:: AVAILABLE DATA ::
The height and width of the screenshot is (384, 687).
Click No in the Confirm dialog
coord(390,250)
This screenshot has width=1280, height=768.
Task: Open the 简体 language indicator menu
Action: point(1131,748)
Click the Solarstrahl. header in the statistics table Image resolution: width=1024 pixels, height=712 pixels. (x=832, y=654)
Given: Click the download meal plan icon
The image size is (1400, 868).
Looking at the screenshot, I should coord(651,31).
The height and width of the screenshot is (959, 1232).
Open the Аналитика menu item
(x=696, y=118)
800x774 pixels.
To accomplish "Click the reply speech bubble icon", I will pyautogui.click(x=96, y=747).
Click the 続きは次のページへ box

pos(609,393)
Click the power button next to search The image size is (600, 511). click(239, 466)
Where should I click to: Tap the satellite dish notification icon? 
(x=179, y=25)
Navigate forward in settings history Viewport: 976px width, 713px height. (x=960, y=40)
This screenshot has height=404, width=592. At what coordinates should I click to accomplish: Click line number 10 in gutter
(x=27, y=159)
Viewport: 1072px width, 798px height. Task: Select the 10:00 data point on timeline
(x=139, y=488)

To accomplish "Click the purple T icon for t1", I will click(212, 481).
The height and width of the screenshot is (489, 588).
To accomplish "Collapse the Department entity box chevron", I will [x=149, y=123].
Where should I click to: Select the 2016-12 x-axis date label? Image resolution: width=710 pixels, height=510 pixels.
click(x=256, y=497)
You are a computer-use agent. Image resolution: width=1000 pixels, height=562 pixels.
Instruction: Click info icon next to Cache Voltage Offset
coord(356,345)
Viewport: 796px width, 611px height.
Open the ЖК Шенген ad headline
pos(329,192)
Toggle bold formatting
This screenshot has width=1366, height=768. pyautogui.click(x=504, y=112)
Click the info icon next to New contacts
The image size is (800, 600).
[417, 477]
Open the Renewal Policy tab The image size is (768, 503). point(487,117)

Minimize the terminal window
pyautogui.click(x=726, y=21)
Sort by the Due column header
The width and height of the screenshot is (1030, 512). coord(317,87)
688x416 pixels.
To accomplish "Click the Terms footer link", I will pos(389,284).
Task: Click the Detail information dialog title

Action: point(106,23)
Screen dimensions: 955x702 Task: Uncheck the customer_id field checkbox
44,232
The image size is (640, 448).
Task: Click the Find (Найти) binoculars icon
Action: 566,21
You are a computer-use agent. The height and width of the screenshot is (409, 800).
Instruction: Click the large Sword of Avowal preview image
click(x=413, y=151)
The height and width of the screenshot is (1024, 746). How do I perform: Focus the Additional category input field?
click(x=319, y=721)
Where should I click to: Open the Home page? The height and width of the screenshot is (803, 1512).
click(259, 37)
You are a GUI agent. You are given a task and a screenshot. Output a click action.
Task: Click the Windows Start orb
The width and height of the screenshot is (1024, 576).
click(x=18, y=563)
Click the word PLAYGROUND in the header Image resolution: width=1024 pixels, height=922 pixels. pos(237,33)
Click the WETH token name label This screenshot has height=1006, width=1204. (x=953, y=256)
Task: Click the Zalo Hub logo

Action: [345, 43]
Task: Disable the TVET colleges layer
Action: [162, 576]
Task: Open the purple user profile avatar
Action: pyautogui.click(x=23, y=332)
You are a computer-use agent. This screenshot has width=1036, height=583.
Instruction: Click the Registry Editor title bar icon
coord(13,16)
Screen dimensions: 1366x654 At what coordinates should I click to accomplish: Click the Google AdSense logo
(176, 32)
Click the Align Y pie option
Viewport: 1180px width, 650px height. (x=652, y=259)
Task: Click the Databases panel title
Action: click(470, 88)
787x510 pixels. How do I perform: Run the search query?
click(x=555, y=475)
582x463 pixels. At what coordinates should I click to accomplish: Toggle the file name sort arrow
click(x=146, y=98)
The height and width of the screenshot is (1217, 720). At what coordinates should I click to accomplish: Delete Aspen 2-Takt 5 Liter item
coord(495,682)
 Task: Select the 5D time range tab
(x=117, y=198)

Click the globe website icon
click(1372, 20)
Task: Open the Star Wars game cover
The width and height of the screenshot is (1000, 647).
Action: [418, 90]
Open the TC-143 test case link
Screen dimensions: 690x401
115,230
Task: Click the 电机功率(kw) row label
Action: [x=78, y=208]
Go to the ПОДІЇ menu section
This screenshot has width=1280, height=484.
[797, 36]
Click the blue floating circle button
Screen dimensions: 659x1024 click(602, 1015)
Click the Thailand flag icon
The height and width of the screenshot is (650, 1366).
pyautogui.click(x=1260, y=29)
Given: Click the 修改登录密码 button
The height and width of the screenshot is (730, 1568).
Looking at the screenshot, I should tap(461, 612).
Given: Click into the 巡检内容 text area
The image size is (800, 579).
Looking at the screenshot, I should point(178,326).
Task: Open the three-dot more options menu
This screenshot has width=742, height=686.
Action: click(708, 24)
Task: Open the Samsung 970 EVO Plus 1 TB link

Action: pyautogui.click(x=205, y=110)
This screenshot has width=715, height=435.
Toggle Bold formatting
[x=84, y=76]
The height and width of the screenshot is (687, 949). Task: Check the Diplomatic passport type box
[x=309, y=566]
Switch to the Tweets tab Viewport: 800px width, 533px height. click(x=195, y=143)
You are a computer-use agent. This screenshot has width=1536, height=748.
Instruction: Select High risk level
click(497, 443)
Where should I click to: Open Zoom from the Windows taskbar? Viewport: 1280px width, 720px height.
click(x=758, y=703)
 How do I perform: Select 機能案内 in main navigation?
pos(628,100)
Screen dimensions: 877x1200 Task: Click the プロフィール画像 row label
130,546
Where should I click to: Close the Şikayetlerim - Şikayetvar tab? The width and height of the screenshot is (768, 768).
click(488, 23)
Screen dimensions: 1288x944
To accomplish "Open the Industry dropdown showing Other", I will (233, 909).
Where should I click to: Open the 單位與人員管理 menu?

:: REQUIRED WORK ::
Going through the records above, state how many lines carry "agent", with no other text.

:: WRITTEN ANSWER ::
5